Autism fund underspend ‘ludicrous’

Foyle SDLP MLA Mark H Durkan has questioned why the funding has been handed back.
Foyle SDLP MLA Mark H Durkan has questioned why the funding has been handed back.

Confirmation that the Western Trust handed back half the funding it was allocated for a key support service for autistic children here has been branded “ludicrous”.

The Department of Health has confirmed to SDLP Foyle MLA Mark H Durkan that the local health authority was the only one of the five Trusts in Northern Ireland not to use its full allocation of funding for the Autism Reform Pathway Project for 2018/19.

Instead the Western Health and Social Care Trust handed back £28,192 of the £56,000 it was awarded.

The revelation comes as the Trust confirmed to the Journal that the number of children and adults waiting on autism diagnosis has risen considerably over the past year.

Mr Durkan said: “We are all too aware of the unacceptable delays surrounding autism diagnoses and the difficulty for families and individuals to access services.

“The exponential increase in demand needs to be matched by an increase in resources - both service providers and families have been crying out for funding and transformation of the autism pathway for some time now.

“Yet here we have an instance where crucial resources have been made available and for whatever reason, and we wait to hear that reason from the Western Trust, that opportunity has been squandered.

“It seems ludicrous to me that the Trust would let such vital investment slip through their hands given the immense pressures the ASD unit here is currently under.”

The Western Trust said it was “unable to fully utilise” the nonrecurring funding within the period specified, but said that it has recently appointed a band six social worker “to address the extensive waiting list for children and young people for intervention following a diagnosis of ASD”.

In relation to Autism Services the Trust confirmed that by the end of July 2019 there were over 800 children waiting to be assessed and 235 on the treatment waiting list.

In a letter responding to Mr Durkan, Permanent Secretary at the Department of Health Richard Pengelly confirmed that the 2018/19 Transformation Fund money was allocated by the Department of Health to the five Trusts for them to appoint Early Intervention Practitioners.

Each Trust received the same funding, amounting to £56,200.

The total expenditure for the project was £252,808.

When asked to explain the underspend locally, a Trust spokesperson said: “The Western Trust was allocated Transformation Funding in 2018/19 to facilitate the development and implementation of a new regional framework for the delivery of children and young people’s emotional wellbeing, Autism and ADHD Services.

“The investment was allocated to appoint Early Intervention Practitioners and Support Workers within the Trust to deliver a range of interventions to support young people and their families, and improve their outcomes.

“Due to the non-recurrent nature of Transformation Funding allocations were made on a one year only basis with projects closely monitored throughout 2018/19.

“The Western Trust were unable to fully utilise the funding during the period specified.

“However, it has recently appointed one band 6 social worker to address the extensive waiting list for children and young people for intervention following a diagnosis of ASD.”

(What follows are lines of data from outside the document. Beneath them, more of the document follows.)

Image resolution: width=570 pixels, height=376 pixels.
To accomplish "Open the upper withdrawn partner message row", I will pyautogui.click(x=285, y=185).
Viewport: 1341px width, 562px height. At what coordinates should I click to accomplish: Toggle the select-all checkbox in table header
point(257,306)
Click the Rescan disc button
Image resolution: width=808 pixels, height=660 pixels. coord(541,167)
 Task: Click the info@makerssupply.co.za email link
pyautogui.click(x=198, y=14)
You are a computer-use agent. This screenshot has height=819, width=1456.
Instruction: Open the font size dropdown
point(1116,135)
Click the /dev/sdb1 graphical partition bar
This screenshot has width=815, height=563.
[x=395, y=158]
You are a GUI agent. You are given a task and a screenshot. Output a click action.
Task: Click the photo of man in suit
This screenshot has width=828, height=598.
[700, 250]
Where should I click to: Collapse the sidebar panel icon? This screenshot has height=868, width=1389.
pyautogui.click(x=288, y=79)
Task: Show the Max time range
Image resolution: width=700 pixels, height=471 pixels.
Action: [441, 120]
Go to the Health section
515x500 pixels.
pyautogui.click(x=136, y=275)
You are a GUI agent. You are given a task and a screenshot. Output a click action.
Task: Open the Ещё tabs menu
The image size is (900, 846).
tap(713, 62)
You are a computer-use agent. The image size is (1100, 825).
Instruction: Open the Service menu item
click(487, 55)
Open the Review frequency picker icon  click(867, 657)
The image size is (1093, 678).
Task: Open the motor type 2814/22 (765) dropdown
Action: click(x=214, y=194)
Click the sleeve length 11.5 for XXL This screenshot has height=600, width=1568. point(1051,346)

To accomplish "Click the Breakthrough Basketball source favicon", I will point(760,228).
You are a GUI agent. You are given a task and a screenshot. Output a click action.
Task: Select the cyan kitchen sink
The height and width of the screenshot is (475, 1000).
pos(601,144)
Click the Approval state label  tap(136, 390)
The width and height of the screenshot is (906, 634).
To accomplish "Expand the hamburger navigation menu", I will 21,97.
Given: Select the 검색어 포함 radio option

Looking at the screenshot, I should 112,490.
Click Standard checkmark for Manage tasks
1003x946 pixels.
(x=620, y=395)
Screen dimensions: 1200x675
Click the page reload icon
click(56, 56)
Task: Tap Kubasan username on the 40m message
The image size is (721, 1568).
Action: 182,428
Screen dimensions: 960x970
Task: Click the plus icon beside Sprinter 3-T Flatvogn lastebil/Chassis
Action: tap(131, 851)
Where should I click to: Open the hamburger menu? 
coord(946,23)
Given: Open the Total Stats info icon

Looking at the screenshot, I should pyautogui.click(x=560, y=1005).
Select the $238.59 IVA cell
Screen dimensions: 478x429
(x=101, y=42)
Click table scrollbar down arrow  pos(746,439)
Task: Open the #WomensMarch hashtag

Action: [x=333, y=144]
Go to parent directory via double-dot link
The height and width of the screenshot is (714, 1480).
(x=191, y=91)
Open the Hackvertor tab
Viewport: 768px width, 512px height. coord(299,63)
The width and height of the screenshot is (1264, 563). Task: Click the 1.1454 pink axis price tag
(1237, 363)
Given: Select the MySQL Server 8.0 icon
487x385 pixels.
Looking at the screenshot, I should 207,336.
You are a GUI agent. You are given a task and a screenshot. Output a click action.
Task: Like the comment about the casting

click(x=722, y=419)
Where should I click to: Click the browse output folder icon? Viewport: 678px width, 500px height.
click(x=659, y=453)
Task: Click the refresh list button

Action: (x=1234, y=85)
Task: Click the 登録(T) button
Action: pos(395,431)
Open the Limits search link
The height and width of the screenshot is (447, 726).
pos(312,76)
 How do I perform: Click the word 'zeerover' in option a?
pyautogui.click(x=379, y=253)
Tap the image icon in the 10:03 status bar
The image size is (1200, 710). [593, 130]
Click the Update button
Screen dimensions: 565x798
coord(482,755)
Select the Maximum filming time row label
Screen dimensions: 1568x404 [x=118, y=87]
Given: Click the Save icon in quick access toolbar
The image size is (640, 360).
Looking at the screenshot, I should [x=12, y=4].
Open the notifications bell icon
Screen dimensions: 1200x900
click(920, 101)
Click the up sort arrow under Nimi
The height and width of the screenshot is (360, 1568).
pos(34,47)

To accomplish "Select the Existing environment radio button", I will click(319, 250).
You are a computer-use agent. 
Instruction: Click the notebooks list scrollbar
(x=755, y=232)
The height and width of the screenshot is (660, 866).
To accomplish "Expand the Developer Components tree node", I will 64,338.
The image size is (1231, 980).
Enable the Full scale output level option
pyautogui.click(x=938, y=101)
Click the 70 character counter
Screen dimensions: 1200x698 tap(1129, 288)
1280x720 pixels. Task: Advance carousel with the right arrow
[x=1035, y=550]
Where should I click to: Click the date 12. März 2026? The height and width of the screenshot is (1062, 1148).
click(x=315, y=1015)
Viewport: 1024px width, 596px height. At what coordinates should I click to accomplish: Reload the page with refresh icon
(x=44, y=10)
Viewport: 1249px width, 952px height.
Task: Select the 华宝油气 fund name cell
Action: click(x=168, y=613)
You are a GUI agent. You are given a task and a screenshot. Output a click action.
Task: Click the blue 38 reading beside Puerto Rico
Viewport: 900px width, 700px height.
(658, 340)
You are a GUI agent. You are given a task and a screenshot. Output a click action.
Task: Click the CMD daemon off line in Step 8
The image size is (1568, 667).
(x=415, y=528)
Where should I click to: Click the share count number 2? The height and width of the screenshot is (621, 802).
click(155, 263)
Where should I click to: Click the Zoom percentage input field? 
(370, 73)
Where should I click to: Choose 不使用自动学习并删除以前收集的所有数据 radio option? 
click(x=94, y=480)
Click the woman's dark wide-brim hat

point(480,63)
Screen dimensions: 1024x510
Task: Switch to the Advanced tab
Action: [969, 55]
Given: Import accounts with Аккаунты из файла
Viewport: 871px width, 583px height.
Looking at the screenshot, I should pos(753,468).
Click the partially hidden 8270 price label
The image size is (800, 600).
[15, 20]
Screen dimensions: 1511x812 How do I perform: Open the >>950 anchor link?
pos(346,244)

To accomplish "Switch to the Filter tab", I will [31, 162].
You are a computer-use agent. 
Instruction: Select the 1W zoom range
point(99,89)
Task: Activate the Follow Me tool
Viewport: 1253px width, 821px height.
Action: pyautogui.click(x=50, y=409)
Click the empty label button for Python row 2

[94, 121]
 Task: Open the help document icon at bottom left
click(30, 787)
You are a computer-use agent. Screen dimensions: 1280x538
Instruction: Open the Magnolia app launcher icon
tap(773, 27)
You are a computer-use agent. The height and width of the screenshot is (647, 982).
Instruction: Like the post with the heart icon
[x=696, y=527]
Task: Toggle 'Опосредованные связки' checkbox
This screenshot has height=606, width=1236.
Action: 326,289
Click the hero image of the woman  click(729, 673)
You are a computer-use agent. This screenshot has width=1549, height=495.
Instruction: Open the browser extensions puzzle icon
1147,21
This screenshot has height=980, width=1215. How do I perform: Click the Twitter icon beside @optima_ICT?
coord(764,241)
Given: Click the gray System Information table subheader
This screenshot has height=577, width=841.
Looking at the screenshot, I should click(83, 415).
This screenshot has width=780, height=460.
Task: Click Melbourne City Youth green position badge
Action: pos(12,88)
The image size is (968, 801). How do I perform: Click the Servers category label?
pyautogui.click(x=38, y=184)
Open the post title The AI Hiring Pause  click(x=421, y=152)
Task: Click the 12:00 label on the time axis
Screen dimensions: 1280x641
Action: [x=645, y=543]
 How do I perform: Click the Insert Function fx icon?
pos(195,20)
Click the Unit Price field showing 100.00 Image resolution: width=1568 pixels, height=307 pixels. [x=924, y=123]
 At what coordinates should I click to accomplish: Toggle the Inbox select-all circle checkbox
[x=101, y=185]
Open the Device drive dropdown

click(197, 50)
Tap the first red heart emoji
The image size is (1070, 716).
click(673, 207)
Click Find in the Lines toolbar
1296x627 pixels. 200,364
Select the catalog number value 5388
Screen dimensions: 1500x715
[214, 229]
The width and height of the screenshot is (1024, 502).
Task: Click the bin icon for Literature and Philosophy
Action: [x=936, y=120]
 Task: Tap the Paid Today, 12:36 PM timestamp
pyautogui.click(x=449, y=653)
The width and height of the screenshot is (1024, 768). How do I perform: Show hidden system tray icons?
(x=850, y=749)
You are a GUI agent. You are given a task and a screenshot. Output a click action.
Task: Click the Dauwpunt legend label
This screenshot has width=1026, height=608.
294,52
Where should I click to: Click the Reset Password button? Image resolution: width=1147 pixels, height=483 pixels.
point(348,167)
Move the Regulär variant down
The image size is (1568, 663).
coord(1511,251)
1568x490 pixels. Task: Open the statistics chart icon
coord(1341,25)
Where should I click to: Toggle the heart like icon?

The spokesperson confirmed: “In relation to Children’s Autism Services there are 827 on the assessment waiting list and 235 on the treatment waiting list as at end of July 2019.

“The Trust apologises for the length of time waiting for both assessment and intervention and is committed in its efforts to reduce waiting times and enhance service provision for children with a diagnosis of Autism and their families across the Western Trust area.”

Last summer the Trust said there were 600 children and adults waiting to be assessed for Autism locally, with a further 449 going through the process at that stage.

The Western Trust confirmed at the time that the numbers referred for assessment and intervention had risen, with Trust representatives relaying concerns to both the Health and Social Care Board and Department of Health.

At the time a spokesperson for the Trust warned that “current resource does not meet the level of demand within the Trust and this has been highlighted”.